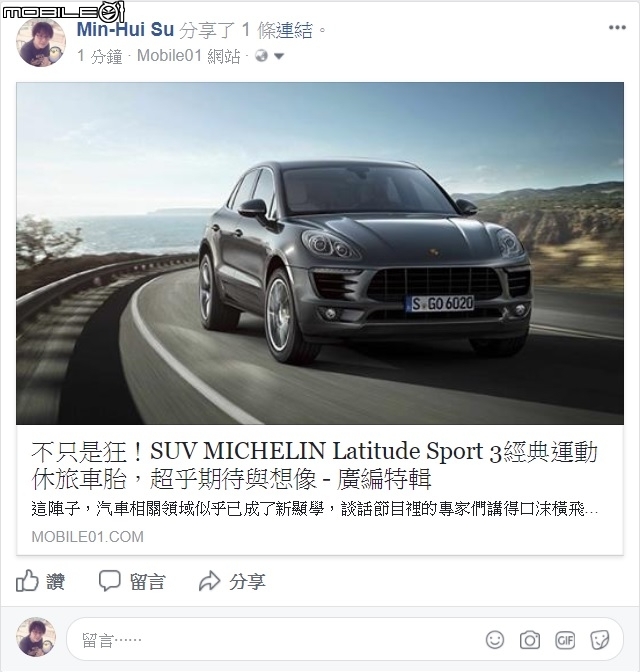Click the 分享 share button label
The width and height of the screenshot is (640, 672).
[x=247, y=582]
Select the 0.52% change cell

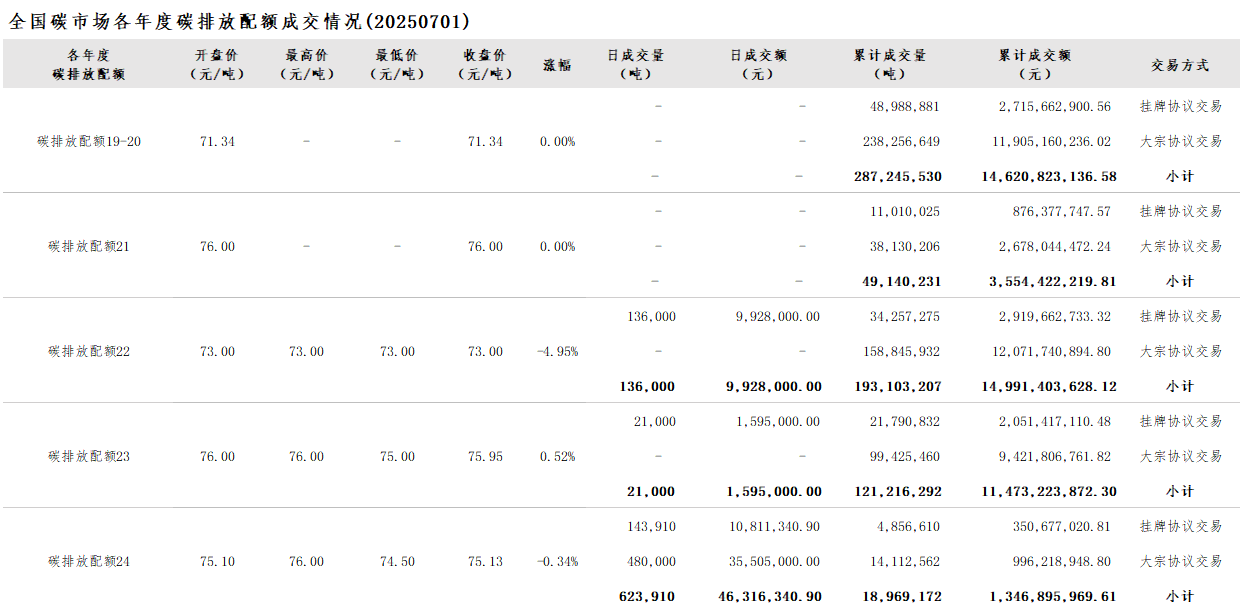pyautogui.click(x=557, y=457)
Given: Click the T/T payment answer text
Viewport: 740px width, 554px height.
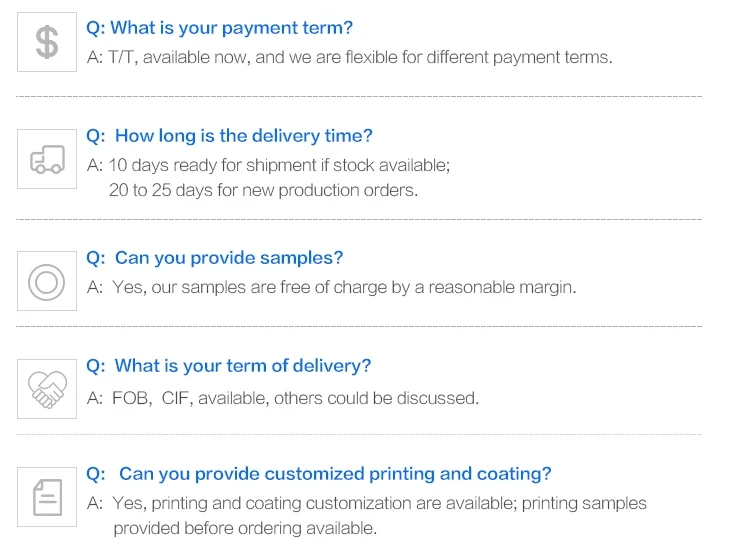Looking at the screenshot, I should (x=349, y=57).
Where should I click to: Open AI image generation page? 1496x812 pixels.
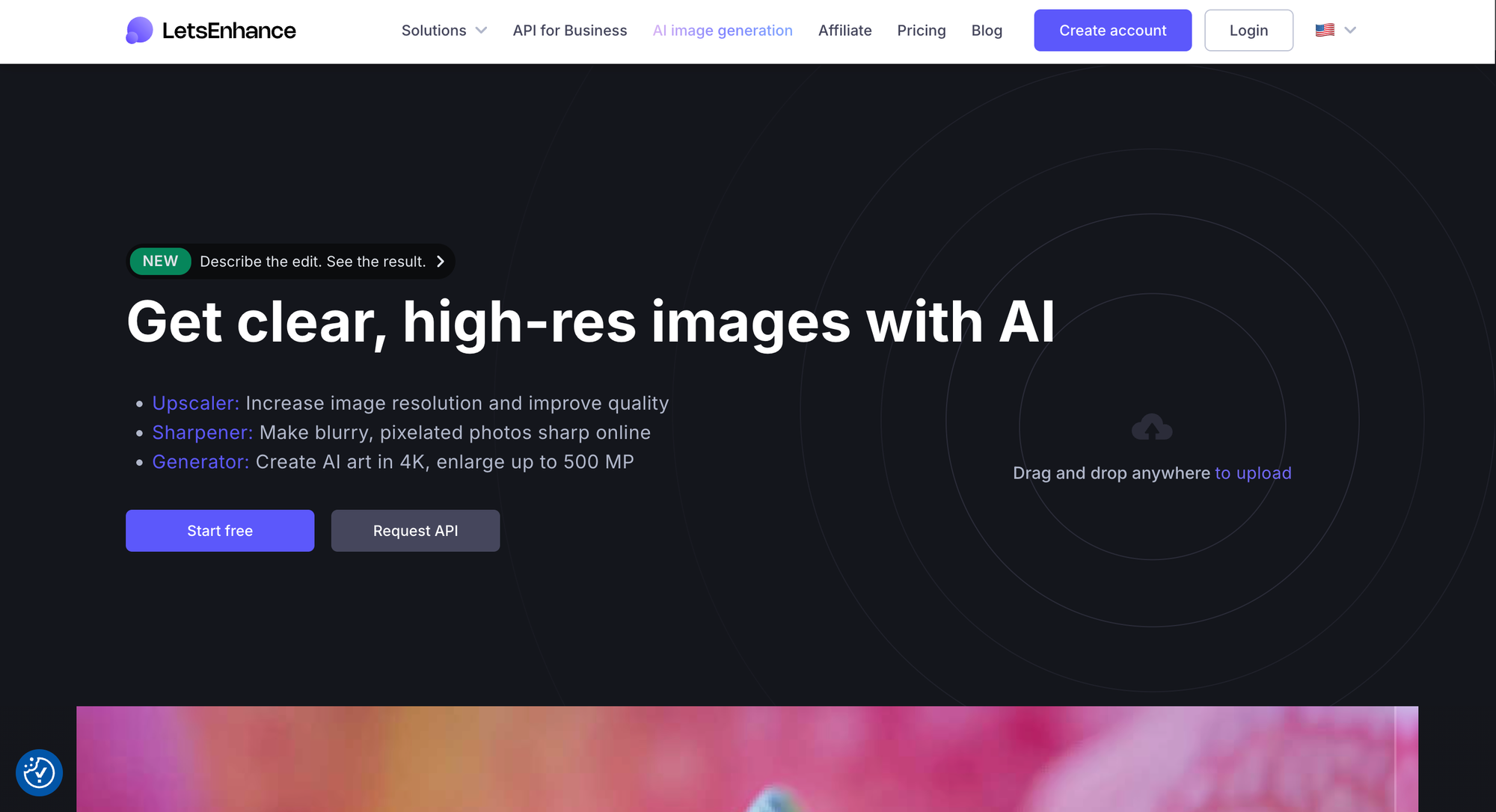[x=723, y=31]
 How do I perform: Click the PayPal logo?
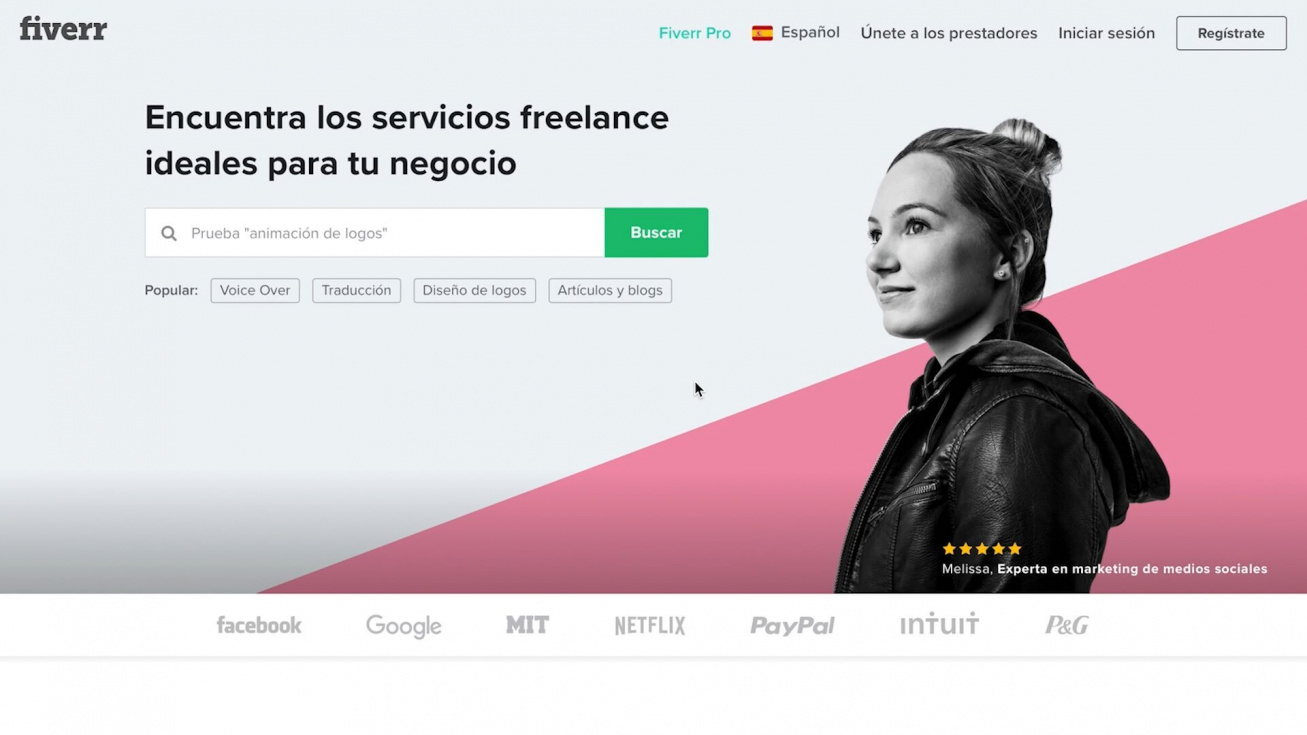pos(792,626)
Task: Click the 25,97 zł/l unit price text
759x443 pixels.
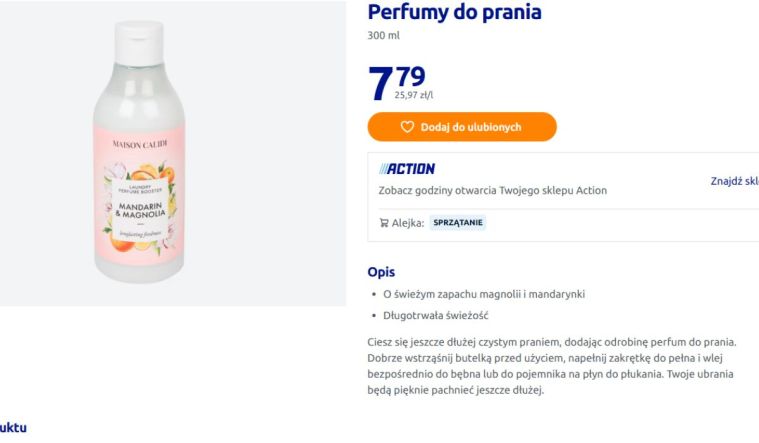Action: tap(413, 95)
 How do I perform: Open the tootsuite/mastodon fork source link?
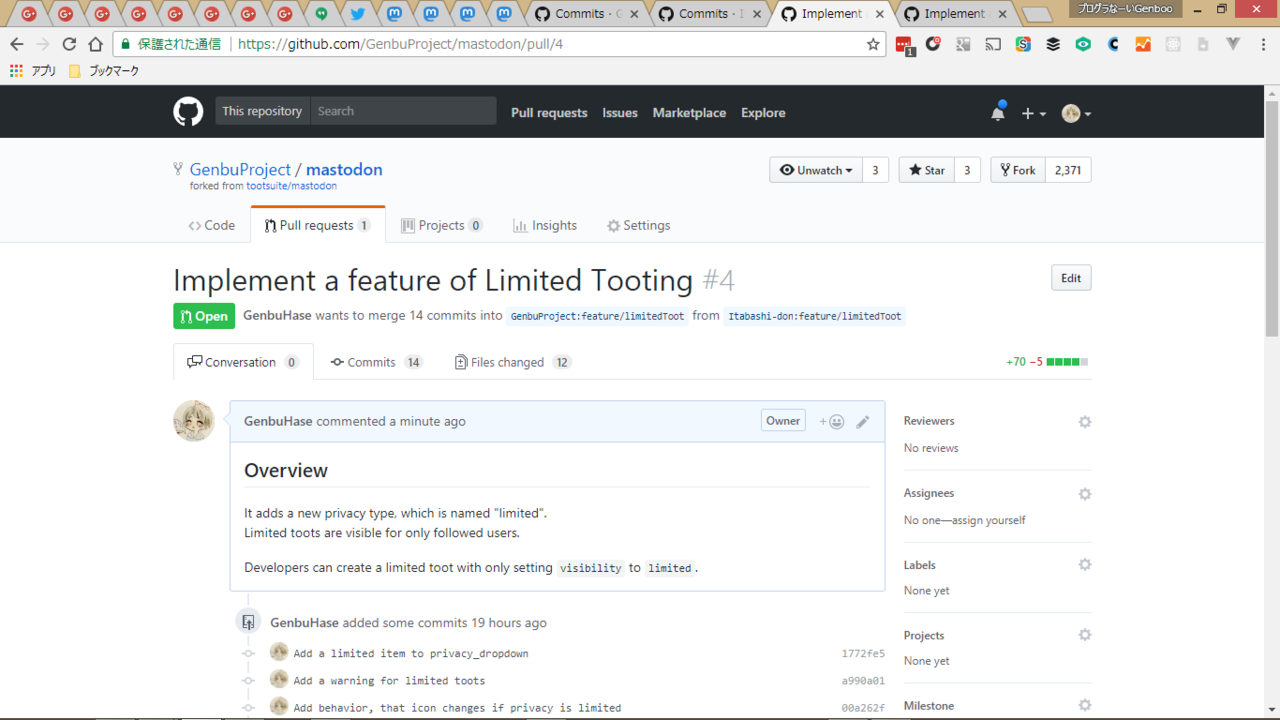291,186
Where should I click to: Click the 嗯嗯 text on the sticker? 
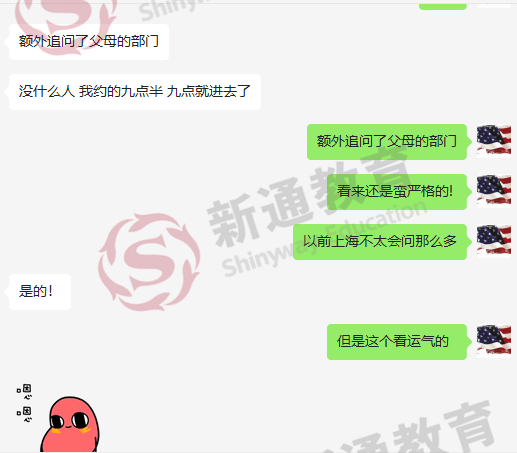click(x=25, y=403)
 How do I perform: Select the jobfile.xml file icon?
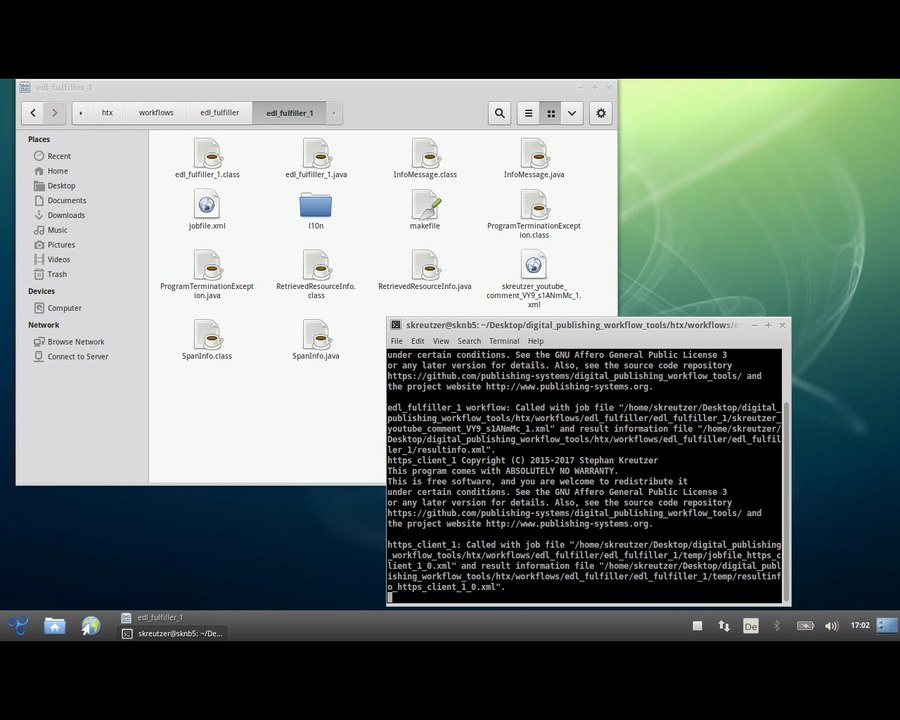pyautogui.click(x=207, y=206)
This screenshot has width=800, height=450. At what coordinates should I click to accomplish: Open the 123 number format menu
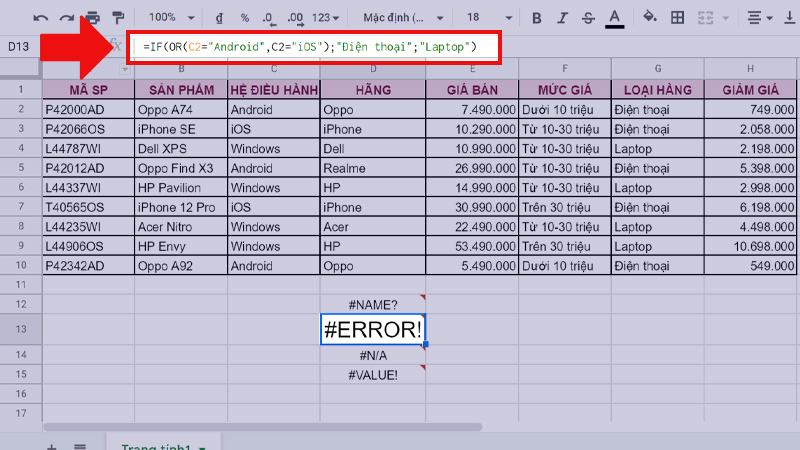(326, 18)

### WORK TASK
Once the line containing "Viewport: 740px width, 554px height." is found, copy it and each line after it through the end of the entries above exactly; nothing else, and no pictures.

### EXPECTED OUTPUT
Viewport: 740px width, 554px height.
Looking at the screenshot, I should (x=349, y=57).
Where should I click to: Open AI image generation page? 1496x812 pixels.
[x=723, y=31]
 How do I perform: Click the PayPal logo?
pos(792,626)
Task: Click the 25,97 zł/l unit price text
759x443 pixels.
Action: tap(413, 95)
 How do I perform: Open the tootsuite/mastodon fork source link?
291,186
Where should I click to: Click the 嗯嗯 text on the sticker? 
click(x=25, y=403)
 How do I perform: Select the jobfile.xml file icon?
pyautogui.click(x=207, y=206)
This screenshot has width=800, height=450. At what coordinates should I click to accomplish: Open the 123 number format menu
(326, 18)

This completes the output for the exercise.